* **Text to read**:

● ● ● ● ●

Erlang Thursday – lists:seq

My goal of these Erlang Thursday’s for the next while will be to show off the “corresponding” functions in Erlang for the Ruby methods I highlight on Tuesday. I am hoping that by having these Erlang Thursday line up with the Ruby Tuesday for the week, that I can make Erlang be less foreign and intimidating by establishing a common thread of discussion. I would love to know your thoughts on how well this secondary goal is working for you the reader.

That being said, since I talked about Ruby’s Range this week, today’s Erlang function is lists:seq/2 and lists:seq/3.

If you remember from the sidebar of last weeks Erlang Thursday, the number at the end of the function name means the arity (number of arguments) of the function.

The function lists:seq/2 takes a beginning and an ending integer and produces a list of integers including both the beginning and ending value.

lists:seq(1, 10).     
% [1,2,3,4,5,6,7,8,9,10]
lists:seq(1, 1). 
% [1]

The 3-arity version of lists:seq introduces the increment as the third argument:

lists:seq(1, 10, 3).

● ● ● ● ●

Word and item position data
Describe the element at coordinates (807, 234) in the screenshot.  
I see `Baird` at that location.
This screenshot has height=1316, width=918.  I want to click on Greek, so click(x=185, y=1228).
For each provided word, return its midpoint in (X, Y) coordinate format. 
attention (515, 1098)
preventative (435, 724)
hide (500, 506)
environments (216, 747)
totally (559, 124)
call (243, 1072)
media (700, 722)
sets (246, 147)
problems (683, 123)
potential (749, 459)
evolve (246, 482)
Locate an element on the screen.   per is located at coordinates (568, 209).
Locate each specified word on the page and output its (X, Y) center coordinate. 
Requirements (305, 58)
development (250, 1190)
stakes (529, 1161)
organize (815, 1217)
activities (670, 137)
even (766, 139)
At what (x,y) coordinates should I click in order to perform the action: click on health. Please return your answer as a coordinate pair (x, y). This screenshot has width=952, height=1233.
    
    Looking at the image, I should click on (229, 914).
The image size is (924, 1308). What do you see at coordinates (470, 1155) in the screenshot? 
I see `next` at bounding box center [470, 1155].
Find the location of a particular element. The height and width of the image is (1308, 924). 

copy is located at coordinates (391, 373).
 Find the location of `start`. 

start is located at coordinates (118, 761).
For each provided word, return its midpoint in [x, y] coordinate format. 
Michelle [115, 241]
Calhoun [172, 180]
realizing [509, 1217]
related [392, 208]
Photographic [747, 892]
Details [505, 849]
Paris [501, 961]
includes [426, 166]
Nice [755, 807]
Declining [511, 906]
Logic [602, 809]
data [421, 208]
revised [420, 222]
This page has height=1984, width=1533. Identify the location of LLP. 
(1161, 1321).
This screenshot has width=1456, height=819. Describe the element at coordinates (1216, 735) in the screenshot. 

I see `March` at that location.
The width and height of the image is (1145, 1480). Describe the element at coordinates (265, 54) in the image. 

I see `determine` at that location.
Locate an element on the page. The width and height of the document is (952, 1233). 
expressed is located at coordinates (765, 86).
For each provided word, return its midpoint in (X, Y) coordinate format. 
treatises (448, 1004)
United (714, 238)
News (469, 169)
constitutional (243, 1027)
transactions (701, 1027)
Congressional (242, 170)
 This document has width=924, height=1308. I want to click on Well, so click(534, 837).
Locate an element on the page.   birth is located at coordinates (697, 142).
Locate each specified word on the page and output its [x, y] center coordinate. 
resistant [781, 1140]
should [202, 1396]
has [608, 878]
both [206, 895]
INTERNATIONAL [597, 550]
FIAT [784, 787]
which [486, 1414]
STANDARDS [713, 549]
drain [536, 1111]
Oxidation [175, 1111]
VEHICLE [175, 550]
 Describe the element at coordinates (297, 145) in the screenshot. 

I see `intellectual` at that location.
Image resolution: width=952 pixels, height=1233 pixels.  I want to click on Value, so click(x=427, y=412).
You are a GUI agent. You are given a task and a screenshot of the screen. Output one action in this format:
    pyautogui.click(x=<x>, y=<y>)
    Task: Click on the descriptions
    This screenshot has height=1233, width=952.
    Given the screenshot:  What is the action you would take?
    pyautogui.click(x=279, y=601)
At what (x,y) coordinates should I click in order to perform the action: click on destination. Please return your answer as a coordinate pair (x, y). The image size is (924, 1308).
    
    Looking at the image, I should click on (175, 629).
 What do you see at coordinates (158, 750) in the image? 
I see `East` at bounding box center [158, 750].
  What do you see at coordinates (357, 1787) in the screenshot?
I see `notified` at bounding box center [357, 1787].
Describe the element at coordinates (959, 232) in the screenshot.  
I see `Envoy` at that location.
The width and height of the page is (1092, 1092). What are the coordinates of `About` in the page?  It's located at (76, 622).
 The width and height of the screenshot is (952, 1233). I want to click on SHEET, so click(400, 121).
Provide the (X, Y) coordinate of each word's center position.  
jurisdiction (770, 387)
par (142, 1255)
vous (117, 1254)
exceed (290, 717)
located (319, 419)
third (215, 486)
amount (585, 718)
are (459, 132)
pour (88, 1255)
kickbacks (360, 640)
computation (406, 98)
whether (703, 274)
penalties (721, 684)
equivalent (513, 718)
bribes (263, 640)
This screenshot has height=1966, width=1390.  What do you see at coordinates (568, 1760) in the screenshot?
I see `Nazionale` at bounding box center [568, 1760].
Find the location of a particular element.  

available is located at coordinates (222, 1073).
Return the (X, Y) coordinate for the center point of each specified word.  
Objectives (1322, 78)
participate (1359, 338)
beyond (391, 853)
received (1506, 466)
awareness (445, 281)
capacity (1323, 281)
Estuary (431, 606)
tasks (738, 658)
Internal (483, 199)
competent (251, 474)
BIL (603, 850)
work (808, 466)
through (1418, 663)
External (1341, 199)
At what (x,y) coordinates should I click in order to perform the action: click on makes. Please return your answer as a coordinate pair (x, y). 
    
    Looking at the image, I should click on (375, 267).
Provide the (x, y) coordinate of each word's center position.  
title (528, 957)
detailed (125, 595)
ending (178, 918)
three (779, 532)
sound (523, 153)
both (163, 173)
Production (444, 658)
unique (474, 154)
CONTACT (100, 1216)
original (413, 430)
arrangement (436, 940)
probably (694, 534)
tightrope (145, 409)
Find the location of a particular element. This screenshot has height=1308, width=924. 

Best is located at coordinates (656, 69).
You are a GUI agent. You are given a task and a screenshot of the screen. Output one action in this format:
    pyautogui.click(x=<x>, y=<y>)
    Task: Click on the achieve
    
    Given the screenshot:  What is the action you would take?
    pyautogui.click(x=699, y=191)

● ● ● ● ●

* **What the task requires**: Rewrite everything in the post on lists:seq from "My goal of these" down to "lists:seq(1, 10).", changing "beginning" to "starting" wherever it appears.

* **Exercise answer**:
My goal of these Erlang Thursday’s for the next while will be to show off the “corresponding” functions in Erlang for the Ruby methods I highlight on Tuesday. I am hoping that by having these Erlang Thursday line up with the Ruby Tuesday for the week, that I can make Erlang be less foreign and intimidating by establishing a common thread of discussion. I would love to know your thoughts on how well this secondary goal is working for you the reader.

That being said, since I talked about Ruby’s Range this week, today’s Erlang function is lists:seq/2 and lists:seq/3.

If you remember from the sidebar of last weeks Erlang Thursday, the number at the end of the function name means the arity (number of arguments) of the function.

The function lists:seq/2 takes a starting and an ending integer and produces a list of integers including both the starting and ending value.

lists:seq(1, 10).